Passage to read
/---
# Help finding a puppy



## Victoria1985 (Jan 12, 2021)

Hi all,

I used to work with GSDs at a rescue and training center in the UK. I was so involved that I never ended up owning one - I just lived on site and had the best time. However I always said that one day when the time is right I will have my very own and it’s been a dream I’ve held tight for years.
Well at 35 I’m finally in a place where I can do this. I’m home all day every day and live on 8 acres in Arizona. Of course having held this dream tight I’ve become very clear on what I want and don’t want to compromise after all this time.
So please help me 
Firstly I should say that health and a stable personality are the priority. But outside of that I don’t desire an extensive pedigree for breeding purposes. This will be a pet dog and he will be neutered when old enough. I am passionate about training but again it’s a balance as he will be a pet not used for security, or any kind of job, other than being my companion and adventure buddy. 
Aesthetically I love the extra large or giant GSDs. I know you have to be careful going bigger but I’ve seen lots of healthy, happy dogs at around 100lb too. 
I like the sable and also the Black and Tan. Short coat is an absolute must. And I will not buy a sloping back. Working style, straight back shape is definite. I’m not sure how to upload pics but I have screenshots of what I’m looking for if that would help.
I will not buy a puppy without seeing at least pictures or videos of the mom and dad, although in person meeting preferred. I would prefer a smaller breeder that’s been recommended rather than a large scale breeder with several litters on the go at one time. I’d also prefer to not have the dog shipped - closer to home seems more sensible both for the puppy and for me.
Lastly, I’m not looking to spend thousands and thousands. 
Ideally I’d like to find one this month so that we can take full advantage of the cooler temperatures. It seems like everyone has a waitlist and I’ve got no chance of the pick of the litter anywhere.
All that being said, please be kind. I’ve had a month of driving all over to rescues and missing out several times. This is a huge deal to me. This puppy will be a dream come true. It’s emotional and stressful trying to make the right decision and it’s been very hard to sometimes come real close only to be disappointed. 
Please help me find my boy. He will be called Kane and will be loved always


----------



## SuperAndre (Jun 28, 2020)
\---
Some lines
/---
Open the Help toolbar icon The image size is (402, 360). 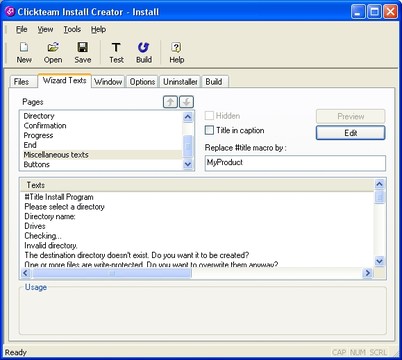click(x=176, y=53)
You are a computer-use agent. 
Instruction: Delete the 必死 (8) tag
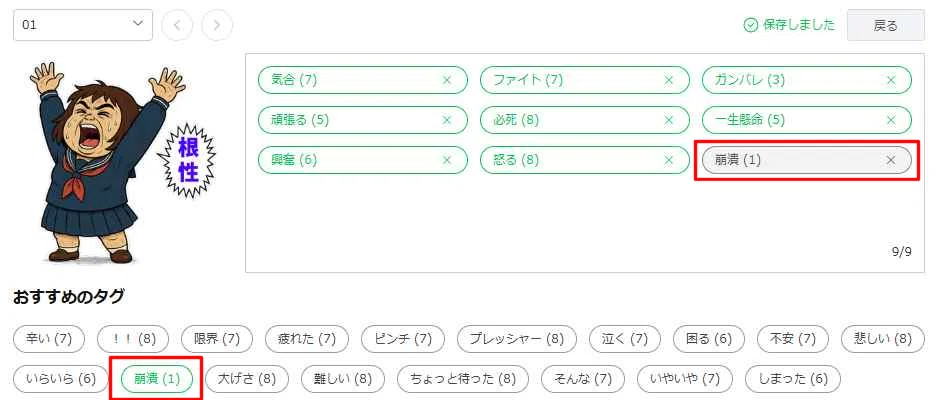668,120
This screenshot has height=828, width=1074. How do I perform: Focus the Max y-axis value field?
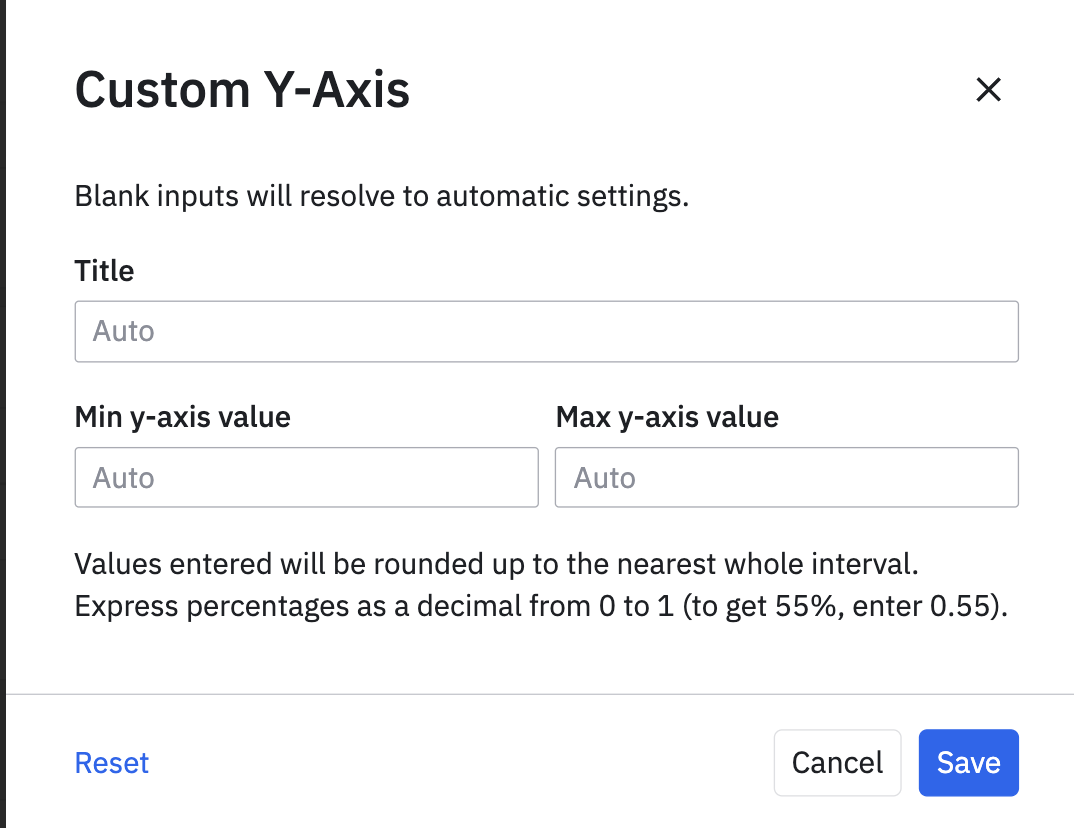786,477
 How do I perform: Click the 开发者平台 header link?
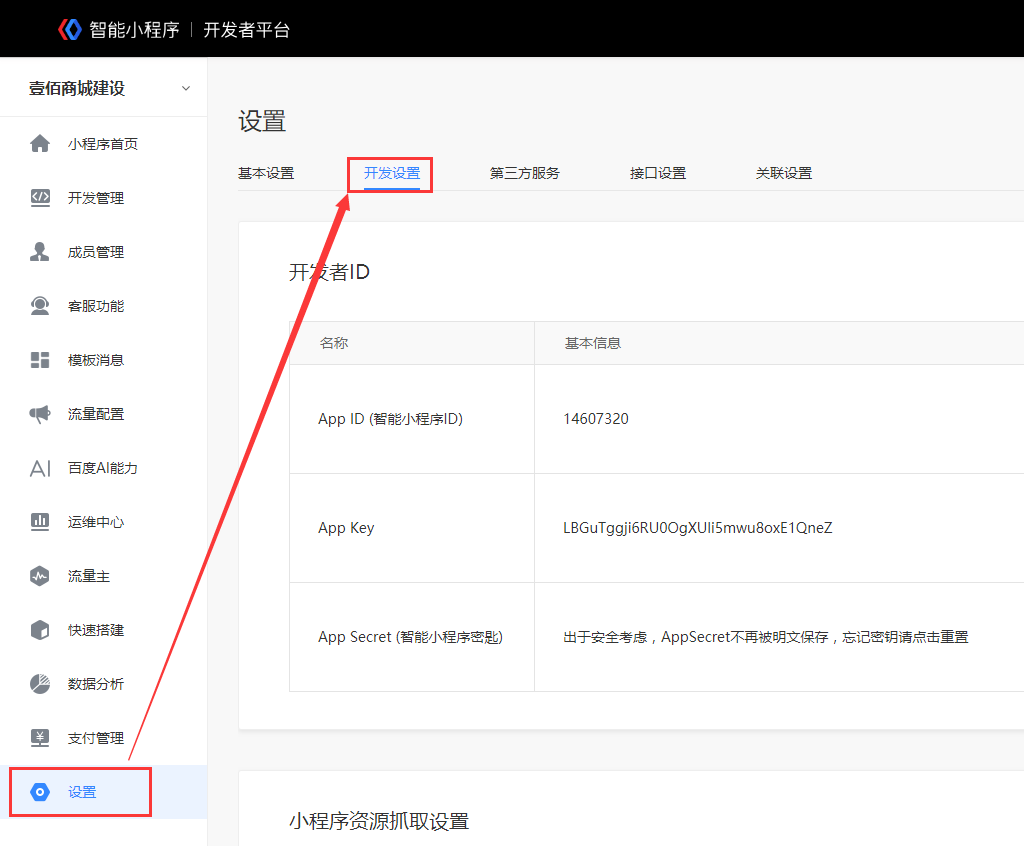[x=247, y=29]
\---
Short problem
Rewrite the part of the puppy forum thread starting at "# Help finding" and ending at "tight for years.", replacing "UK" with "United Kingdom". Rely only on the puppy forum thread for what comes next.

Worked solution
# Help finding a puppy



## Victoria1985 (Jan 12, 2021)

Hi all,

I used to work with GSDs at a rescue and training center in the United Kingdom. I was so involved that I never ended up owning one - I just lived on site and had the best time. However I always said that one day when the time is right I will have my very own and it’s been a dream I’ve held tight for years.